The Ailing Relationship Between Oil Prices and Treasury Yields

Over the last five years, crude oil and US Treasury yields have moved in tandem. For the most part, the relationship makes sense: both the price of crude oil, which reflects world demand, and US Treasury yields are real-time global growth barometers.

Unlike Treasuries, however, crude oil is derived from a variety of countries with differing production costs as well as economic and political motivations. This leads to temporary pricing distortions.  Moreover, OPEC, a cartel of certain oil-exporting countries, and some “cooperating” non-members including Russia, attempt to manage their output to maintain stable prices.
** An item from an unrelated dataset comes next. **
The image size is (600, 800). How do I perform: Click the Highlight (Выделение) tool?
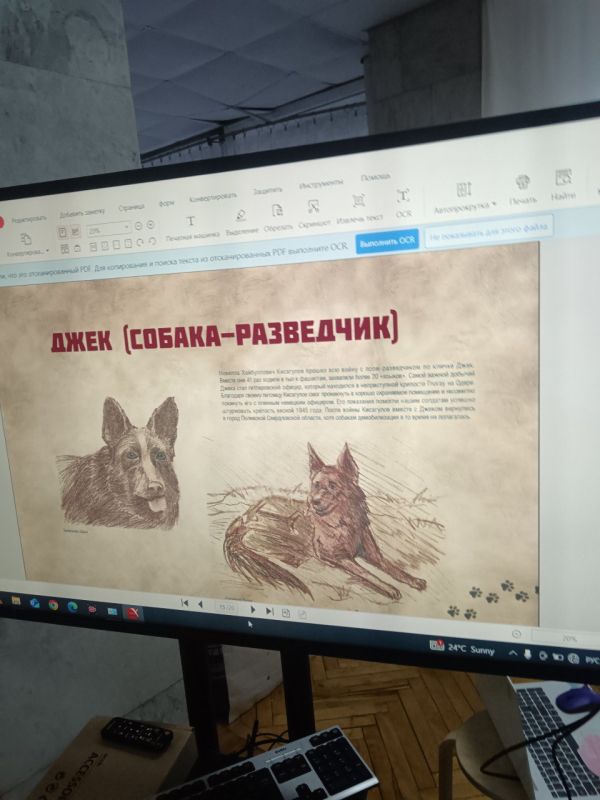[241, 217]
In certain situations, both in late 2015 and again this week, crude prices cascaded lower not entirely on demand destruction – which would have denoted weaker global growth – but rather on a supply glut produced by Saudi Arabia with the aim of solidifying and increasing its market share.

During the 2015 oil glut, Treasury yields moved lower, although they didn’t fall to the extent that crude prices would have implied. This suggests that bond buyers at the time understood that the oil price move was temporary and didn’t represent a global growth slowdown.

Last Friday, in response to a production stalemate with Russia, Saudi Arabia signaled its intention to open the spigot again. Benchmark crude prices cascaded as low as $30, the lowest level seen since 2016. This time, perhaps under the coronavirus-induced cloud of uncertainty, risk investors flinched, causing the Dow to plunge 2,000 points and pushing the entire Treasury yield curve below one per cent for the first time in history.

Just like the swoon of 2015, Monday’s oil price plunge was engineered by Saudi Arabia to punish Russia and American producers and to pick up world market share. Like the coronavirus, Saudi Arabia’s production surge is temporary. Treasury investors should not infer that global growth warrants sub-one per cent yields, particularly among longer-dated maturities. We expect Treasury yields to revert to levels consistent with potential GDP growth, over a time period we should measure in months.